Search the material below for the string "click" and list each line that holds it.
::::::::
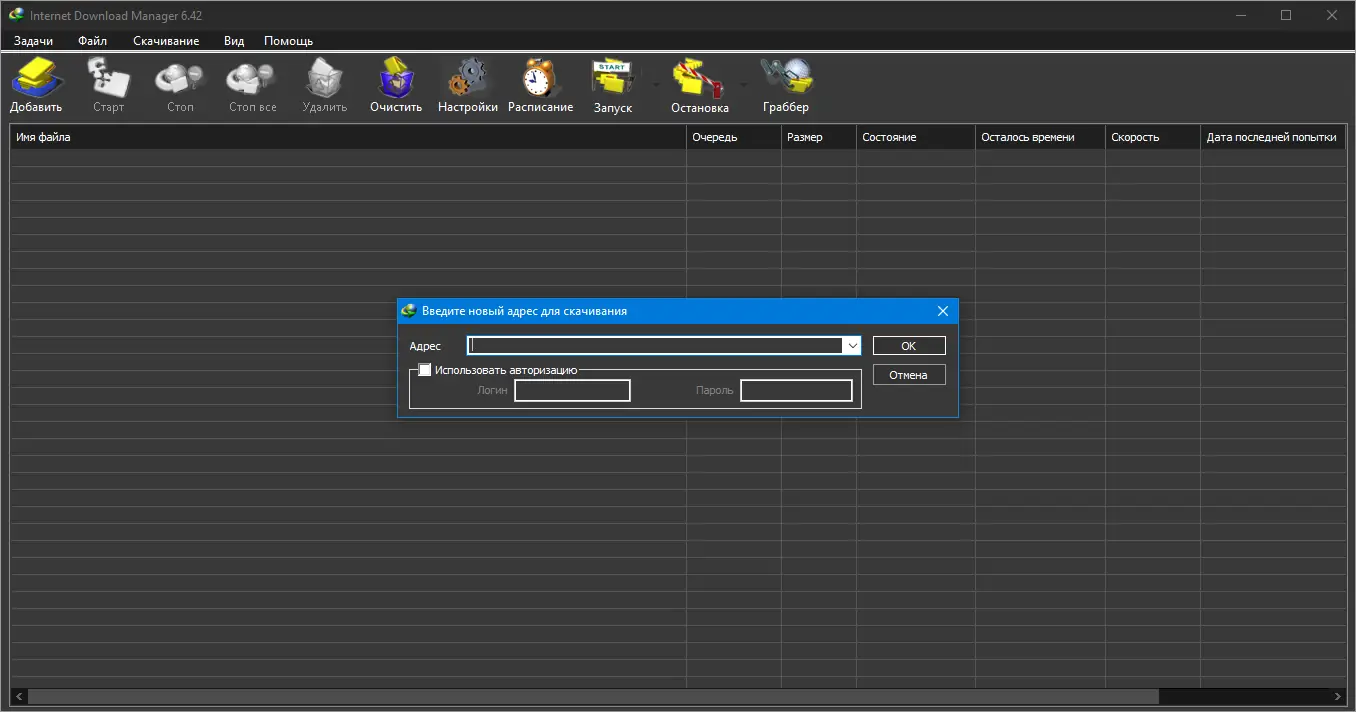The width and height of the screenshot is (1356, 712).
Task: Open the Помощь menu
Action: coord(288,41)
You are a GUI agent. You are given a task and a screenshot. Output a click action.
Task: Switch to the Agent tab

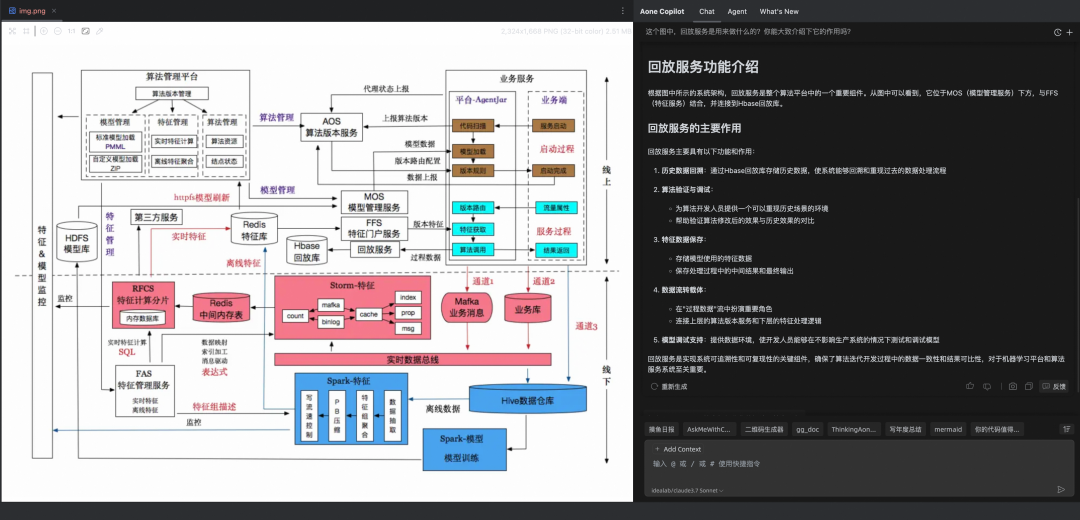737,11
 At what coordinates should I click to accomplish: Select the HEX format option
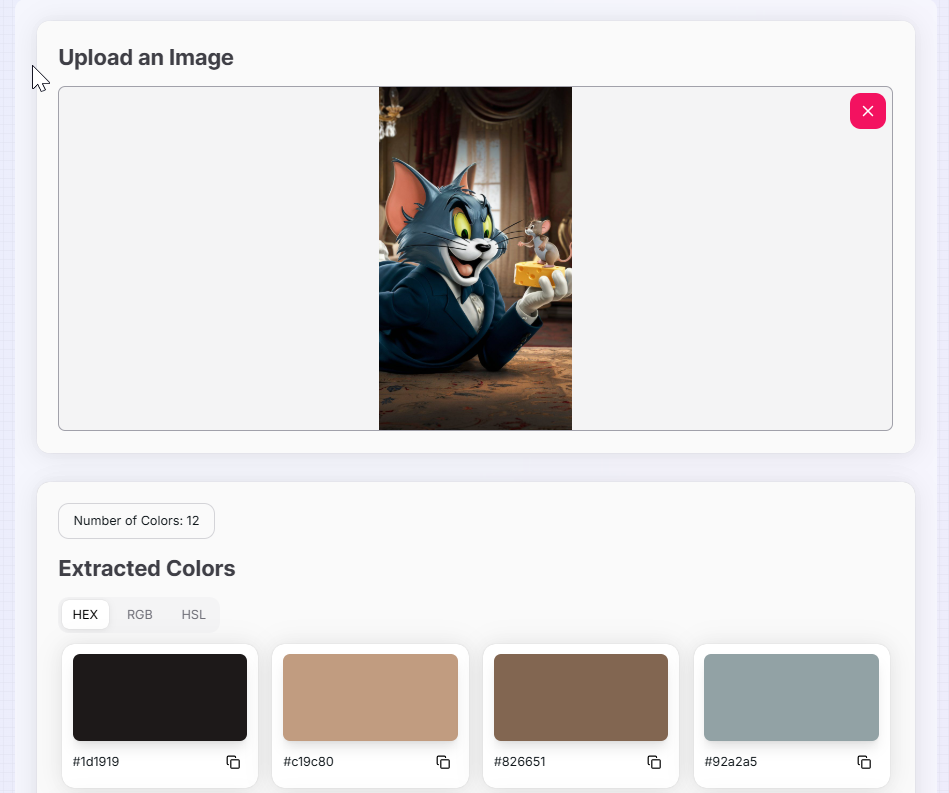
::::::::
* _Answer space_:
You are a GUI agent. You are given a task and a screenshot. Output a click action.
 At what coordinates should I click to accomplish: Select the HEX format option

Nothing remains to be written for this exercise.